Heavy mineral concentrates from rivers and river terraces near York, Freetown Peninsula, Sierra Leone have been examined for their platinum-group mineral (PGM) content. The alluvial PGM are 0.1 to 1.5 mm in size and include Cu-bearing isoferroplatinum (Pt3Fe) and disordered Pt3–xFe (x ≤ 0.38), tulameenite (Pt2FeCu), hongshiite (PtCu), cooperite–vysotskite (PtS–PdS), laurite (RuS2), erlichmanite (OsS2), Os-Ir alloy, Os-Ru alloy and native copper.
Are the alluvial nuggets primary or a neoformation? Comparison of the PGM mineralogy of fresh rocks, weathered rocks and the saprolite, with the alluvial suite shows strongly contrasting features highlighted by the mineral assemblage. Cooperite in the fresh rocks is rare in the alluvium whilst Pt-Fe alloys become more abundant. Oxidized PGM are a feature only of the weathering process and disordering of the Pt-Fe alloys develops during weathering. Palladium is much less abundant in the alluvial suite than in the primary minerals whereas Cu, present as Cu-sulfides in the fresh rocks, occurs in the alluvium as a minor component of the Pt-Fe alloys and as hongshiite alteration to the Pt-Fe alloys.
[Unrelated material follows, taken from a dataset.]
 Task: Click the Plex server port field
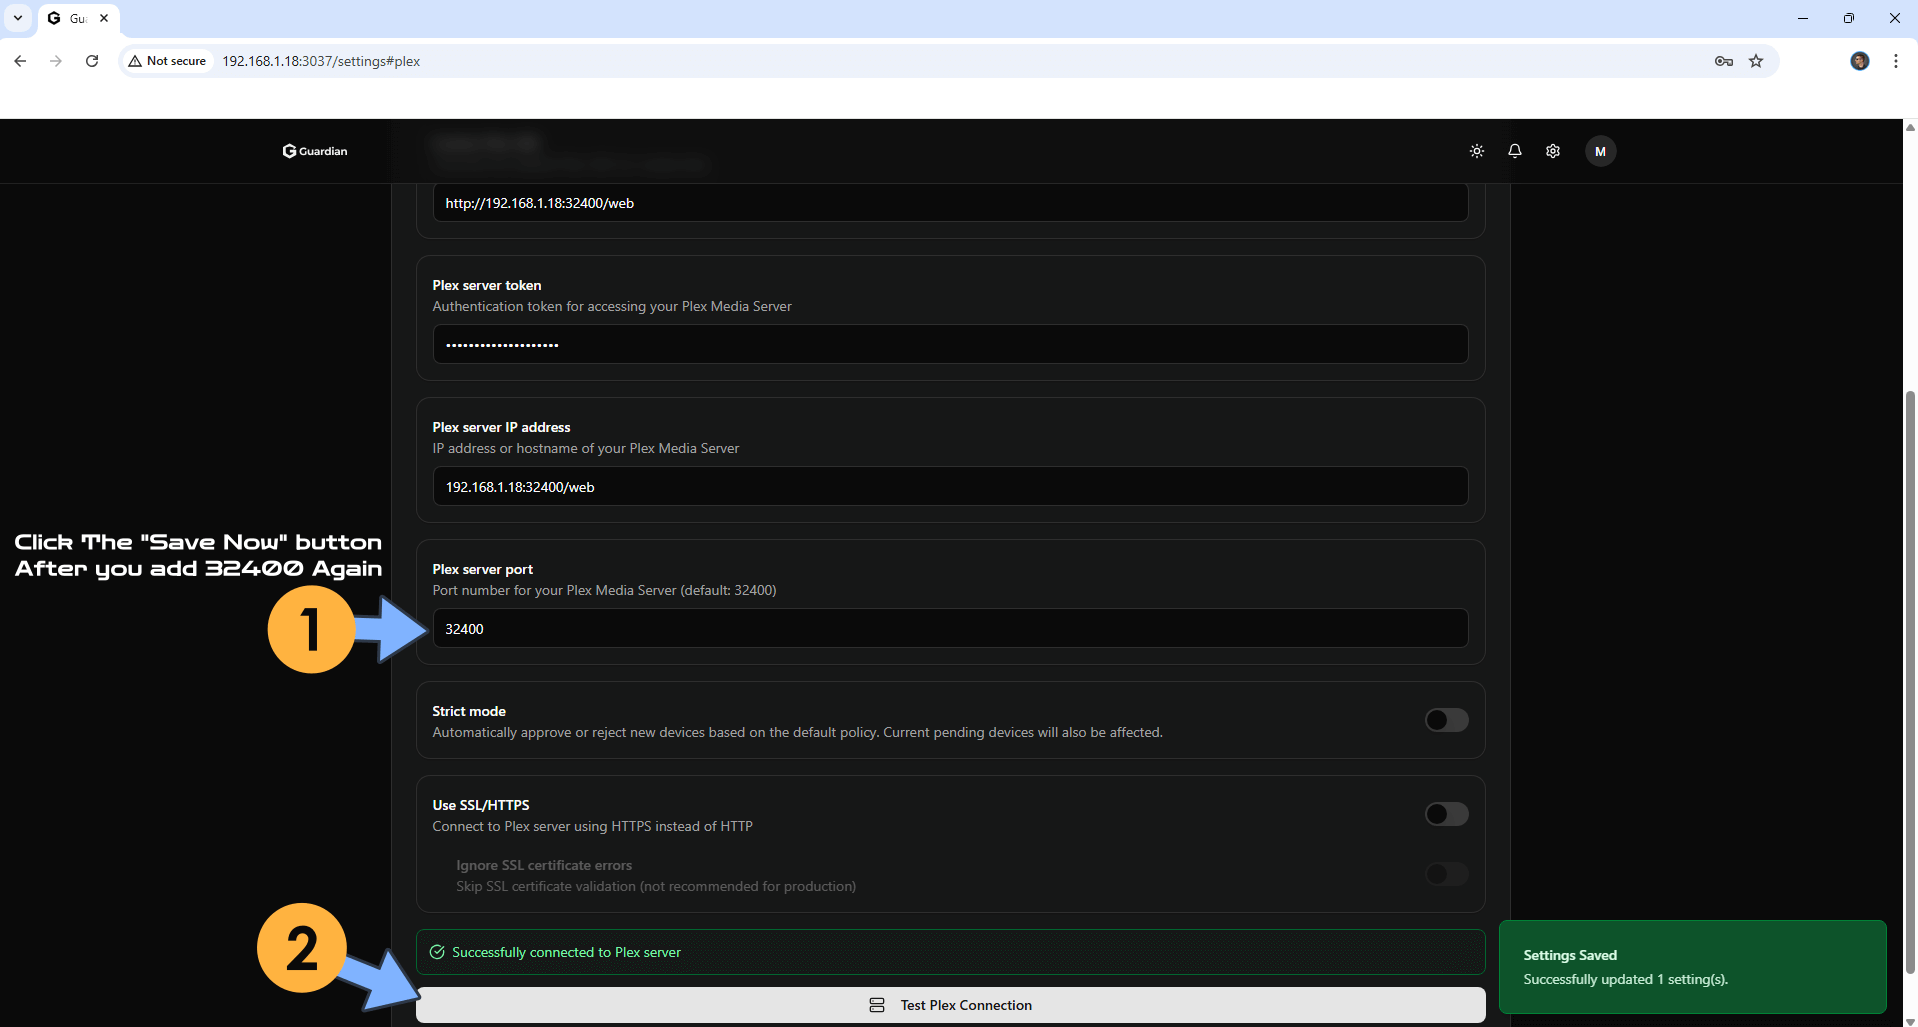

The size difference is striking; the primary mineralogy is micrometre-sized whereas the alluvial PGM are three orders of magnitude larger. Delicate PGM with alteration textures are seen only in the weathered rocks whilst delicate dendritic PGM are reported only from the alluvial suite. An organic coating to the alluvial PGM may be indicative of an organic or bacterial involvement. Some alluvial PGM occur in a drainage basin devoid of outcrops of PGE-bearing horizons.
Together these contrasting features of the primary and placer PGM support the proposal that the Freetown nuggets developed as a result of breakdown of the primary PGM during weathering, movement of the PGE in solution, and growth of new PGM in placers with a different mineral assemblage, mineralogy and mineral chemistry.